──────── Records for this task ────────

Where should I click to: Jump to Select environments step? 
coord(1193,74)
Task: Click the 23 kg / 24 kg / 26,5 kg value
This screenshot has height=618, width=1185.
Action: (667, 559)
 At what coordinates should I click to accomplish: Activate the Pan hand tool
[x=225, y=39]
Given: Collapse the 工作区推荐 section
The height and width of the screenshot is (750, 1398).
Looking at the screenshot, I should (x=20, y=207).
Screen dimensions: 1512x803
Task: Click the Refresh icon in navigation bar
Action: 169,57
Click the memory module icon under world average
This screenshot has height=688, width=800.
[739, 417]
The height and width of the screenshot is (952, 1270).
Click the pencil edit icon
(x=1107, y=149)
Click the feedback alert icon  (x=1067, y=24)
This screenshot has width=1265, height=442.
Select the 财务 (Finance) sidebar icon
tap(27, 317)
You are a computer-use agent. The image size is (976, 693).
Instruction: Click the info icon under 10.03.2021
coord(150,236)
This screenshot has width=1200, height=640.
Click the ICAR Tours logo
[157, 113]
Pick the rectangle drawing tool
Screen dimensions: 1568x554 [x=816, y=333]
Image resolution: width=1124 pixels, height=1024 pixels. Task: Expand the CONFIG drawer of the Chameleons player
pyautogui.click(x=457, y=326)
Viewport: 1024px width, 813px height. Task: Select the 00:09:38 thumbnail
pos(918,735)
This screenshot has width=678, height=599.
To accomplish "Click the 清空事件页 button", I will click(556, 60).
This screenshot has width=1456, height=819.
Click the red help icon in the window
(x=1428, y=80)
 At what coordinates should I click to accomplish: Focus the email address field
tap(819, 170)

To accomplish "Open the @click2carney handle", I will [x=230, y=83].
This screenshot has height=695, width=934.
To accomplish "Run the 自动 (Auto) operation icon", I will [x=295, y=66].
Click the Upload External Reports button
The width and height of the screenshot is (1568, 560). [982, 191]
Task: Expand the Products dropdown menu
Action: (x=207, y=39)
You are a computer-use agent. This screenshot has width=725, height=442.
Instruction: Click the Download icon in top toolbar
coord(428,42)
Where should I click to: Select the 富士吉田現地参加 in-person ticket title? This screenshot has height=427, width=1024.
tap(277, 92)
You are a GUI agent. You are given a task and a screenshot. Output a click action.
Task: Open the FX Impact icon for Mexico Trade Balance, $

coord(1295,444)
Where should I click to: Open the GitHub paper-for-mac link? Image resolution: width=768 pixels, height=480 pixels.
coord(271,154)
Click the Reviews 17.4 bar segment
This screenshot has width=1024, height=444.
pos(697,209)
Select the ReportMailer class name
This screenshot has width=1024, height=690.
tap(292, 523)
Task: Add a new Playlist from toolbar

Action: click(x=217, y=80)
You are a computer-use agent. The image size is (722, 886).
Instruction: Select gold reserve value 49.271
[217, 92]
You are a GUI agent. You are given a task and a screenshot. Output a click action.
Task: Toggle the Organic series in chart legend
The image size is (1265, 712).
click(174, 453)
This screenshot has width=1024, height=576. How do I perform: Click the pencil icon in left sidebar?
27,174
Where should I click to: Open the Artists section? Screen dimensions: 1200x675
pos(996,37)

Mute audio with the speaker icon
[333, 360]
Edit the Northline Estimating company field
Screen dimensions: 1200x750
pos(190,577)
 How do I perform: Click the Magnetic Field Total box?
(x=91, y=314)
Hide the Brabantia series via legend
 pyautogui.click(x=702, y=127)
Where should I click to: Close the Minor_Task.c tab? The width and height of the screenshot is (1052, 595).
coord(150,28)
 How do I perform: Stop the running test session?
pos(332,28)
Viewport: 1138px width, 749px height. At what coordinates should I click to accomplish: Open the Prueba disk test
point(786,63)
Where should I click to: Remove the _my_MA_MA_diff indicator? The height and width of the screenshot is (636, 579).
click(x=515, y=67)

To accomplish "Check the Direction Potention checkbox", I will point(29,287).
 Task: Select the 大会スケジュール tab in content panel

────────

# Your task
If a line falls between the first line of the data above and the line holding "Given: Collapse the 工作区推荐 section", inclusive, retype it exactly; retype no other line.

# Output below
Where should I click to: Jump to Select environments step? 
coord(1193,74)
Task: Click the 23 kg / 24 kg / 26,5 kg value
This screenshot has height=618, width=1185.
Action: (667, 559)
 At what coordinates should I click to accomplish: Activate the Pan hand tool
[x=225, y=39]
Given: Collapse the 工作区推荐 section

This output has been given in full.